In 2007, the provincial court of Seville sentenced a man identified only as M. to 14 years in prison for repeatedly abusing his own daughter. The Supreme Court rejected his appeal on 8 November, but M. never set foot inside the penitentiary because he vanished from the village where he lived, although a few neighbours claim to have seen him. Santiago del Valle, who allegedly murdered a five-year-old girl named Mari Luz Cortés in Huelva last month, was not the only convicted paedophile who is walking around free. Ignacio Fernández de la Mata, a lawyer who represented the victim, is still waiting to be notified about M.'s imprisonment for sexually abusing his daughter for six years - from the time she turned eight. "Four days ago he was still a free man. I don't understand why, but that's the way it is," he said. "I wasn't at all surprised by the Mari Luz case. The system does not work, there is a shortage of courthouses and resources."Deputy prime minister María Teresa Fernández de la Vega on Friday admitted that the justice system failed Mari Luz.
But M.'s situation, as well as that of another convicted paedophile in Lleida who went missing over a year ago, proves that the system is failing too often for comfort.

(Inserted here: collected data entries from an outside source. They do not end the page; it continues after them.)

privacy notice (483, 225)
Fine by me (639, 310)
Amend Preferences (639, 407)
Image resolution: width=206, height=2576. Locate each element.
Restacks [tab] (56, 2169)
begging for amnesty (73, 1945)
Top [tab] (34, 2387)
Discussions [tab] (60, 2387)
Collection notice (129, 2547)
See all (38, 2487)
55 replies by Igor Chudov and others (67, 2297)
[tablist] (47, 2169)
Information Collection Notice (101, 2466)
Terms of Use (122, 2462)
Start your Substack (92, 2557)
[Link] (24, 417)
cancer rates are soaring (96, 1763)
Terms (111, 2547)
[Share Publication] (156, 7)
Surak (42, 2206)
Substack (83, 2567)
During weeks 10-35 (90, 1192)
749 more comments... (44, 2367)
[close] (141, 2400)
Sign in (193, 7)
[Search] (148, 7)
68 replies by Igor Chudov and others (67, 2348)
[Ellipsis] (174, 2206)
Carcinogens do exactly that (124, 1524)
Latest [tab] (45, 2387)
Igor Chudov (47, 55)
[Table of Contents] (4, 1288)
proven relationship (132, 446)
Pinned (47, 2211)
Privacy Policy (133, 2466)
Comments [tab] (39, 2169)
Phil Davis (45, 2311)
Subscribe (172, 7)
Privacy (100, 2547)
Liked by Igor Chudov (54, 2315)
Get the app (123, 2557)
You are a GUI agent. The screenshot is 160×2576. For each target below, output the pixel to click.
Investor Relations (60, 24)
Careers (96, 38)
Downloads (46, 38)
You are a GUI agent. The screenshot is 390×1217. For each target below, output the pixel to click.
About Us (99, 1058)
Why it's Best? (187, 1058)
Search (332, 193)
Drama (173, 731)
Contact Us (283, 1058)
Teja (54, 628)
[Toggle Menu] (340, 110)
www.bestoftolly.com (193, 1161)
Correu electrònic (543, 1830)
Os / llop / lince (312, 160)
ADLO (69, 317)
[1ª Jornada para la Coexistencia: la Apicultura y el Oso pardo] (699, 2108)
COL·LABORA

Last Friday, Seville's courts stated that delays in implementing prison sentences are no exception, blaming the situation on insufficient resources.
There is something truly astonishing about Santiago del Valle's record. Each courthouse that he walked into worked like an isolated island, as if it had no connection with the rest of the legal system; a place where the repeat offender kept appearing as if it were the first time.
Is it really possible for a judge in Gijón to not know immediately whether a colleague in Tarragona has taken any measures against a paedophilia suspect? Can he not simply press a button and access a suspect's record? The answer is no.
"In 2008 we cannot allow a judge from Almería who is going to rule over the fate of a suspect to do so without knowing what another judge has ruled," says Antonio García Martínez, a judge at the Superior Court of Justice of the Basque Country and spokesman for the Professional Judges' Association. "We need a system that enables us to instantly know what is going on with specific people and cases."
Communications have developed faster than the courts. The only records that a judge can access immediately are those cases where there is a final verdict. That is why, when a second Seville judge convicted Del Valle in 2004 for sexual abuse, he did not treat him as a repeat offender. The 2002 sentence for abusing his own daughter was not included in the records because it had been appealed before the provincial court, which took three years to hand down its verdict.
A centralised database containing all legal sentences relating to a case would prevent offenders such as Santiago del Valle from staying out of prison. The matter raises other issues as well, such as the right to privacy. But it is one thing to create a database for judges, attorneys and law enforcement agencies, and another to create a public record of paedophilia offenders, as some people are demanding. The legal profession, in general, defends only the first possibility. "It would have to be a database with restricted access for people with a legitimate interest," says Jaime Tapia, a spokesman for the progressive judge association Jueces para la Democracia.